• [Task] Reproduce the entries below exactly, but only from the line containing "Image resolution: width=1366" to the line containing "the trauma or", inclusive.

• [Exercise data]
········

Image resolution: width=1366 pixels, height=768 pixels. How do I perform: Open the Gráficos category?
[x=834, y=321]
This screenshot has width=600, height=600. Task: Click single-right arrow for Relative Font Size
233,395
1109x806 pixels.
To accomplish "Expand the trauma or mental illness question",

········

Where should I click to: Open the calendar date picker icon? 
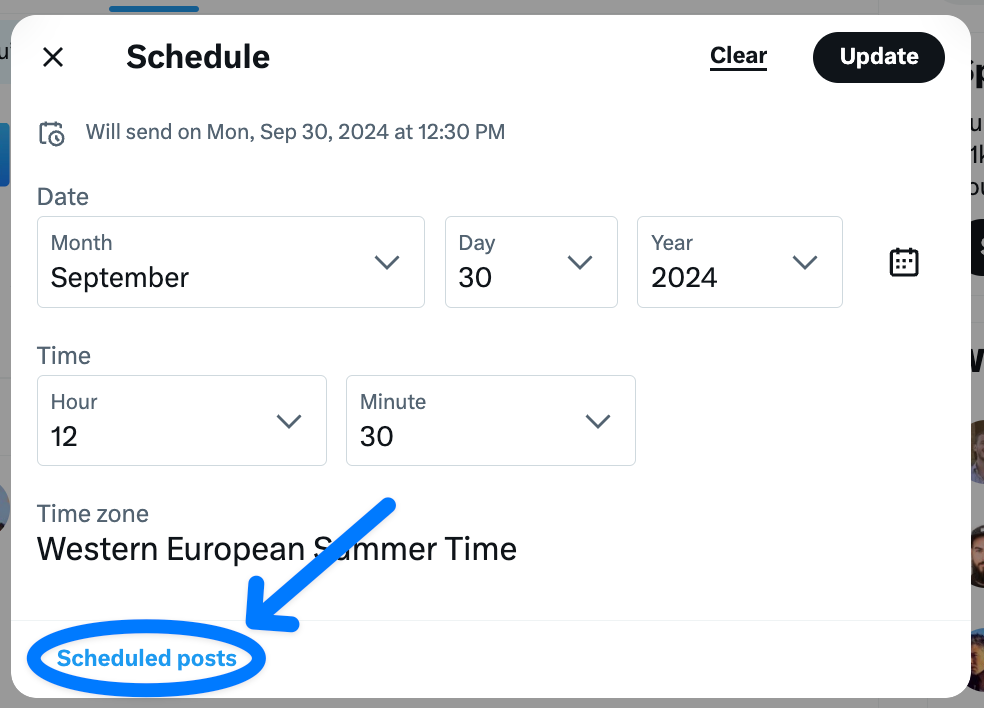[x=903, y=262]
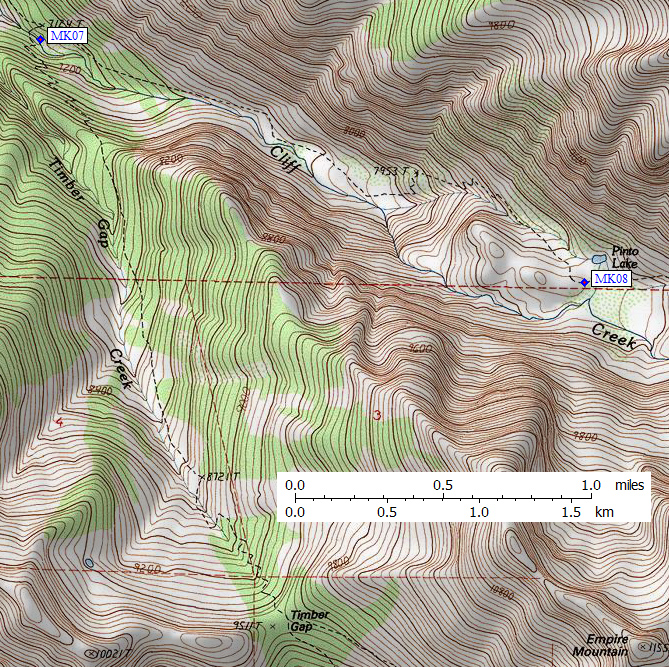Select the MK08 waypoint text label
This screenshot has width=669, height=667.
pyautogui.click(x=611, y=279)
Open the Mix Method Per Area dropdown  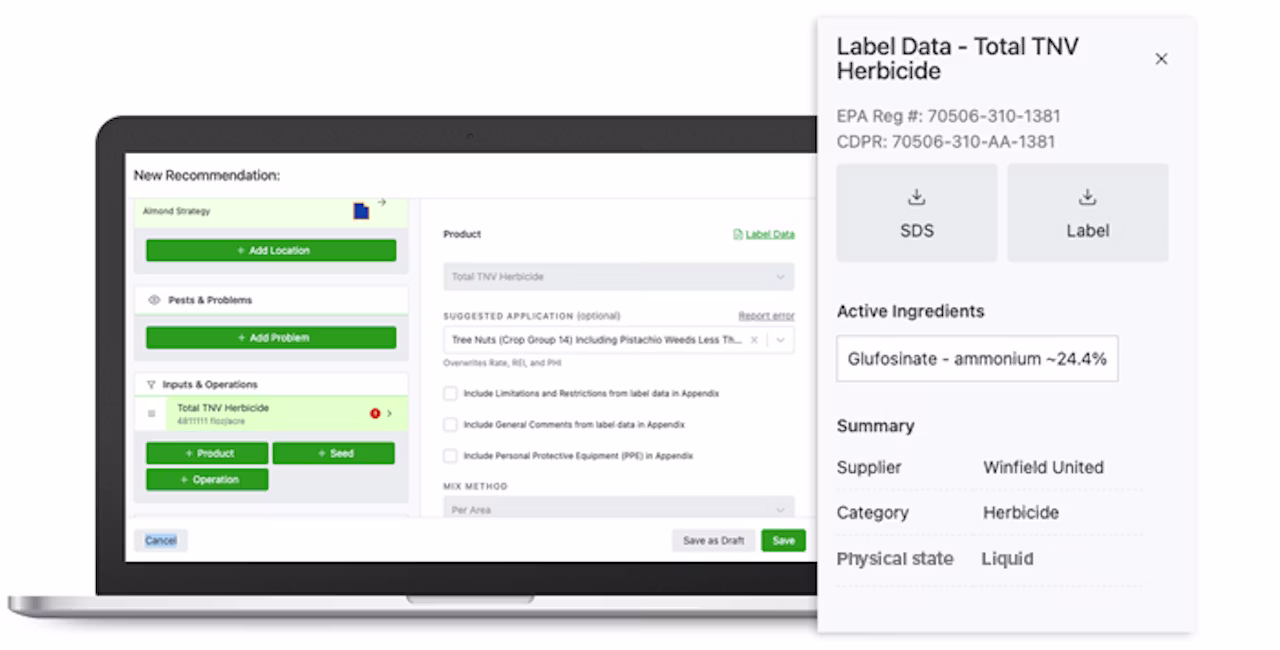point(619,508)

········

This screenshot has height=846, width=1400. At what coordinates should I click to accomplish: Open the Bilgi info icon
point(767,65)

········

• [Exercise solution]
Image resolution: width=1366 pixels, height=768 pixels. How do I perform: Open the Gráficos category?
[x=834, y=321]
This screenshot has width=600, height=600. Task: Click single-right arrow for Relative Font Size
233,395
1109x806 pixels.
To accomplish "Expand the trauma or mental illness question",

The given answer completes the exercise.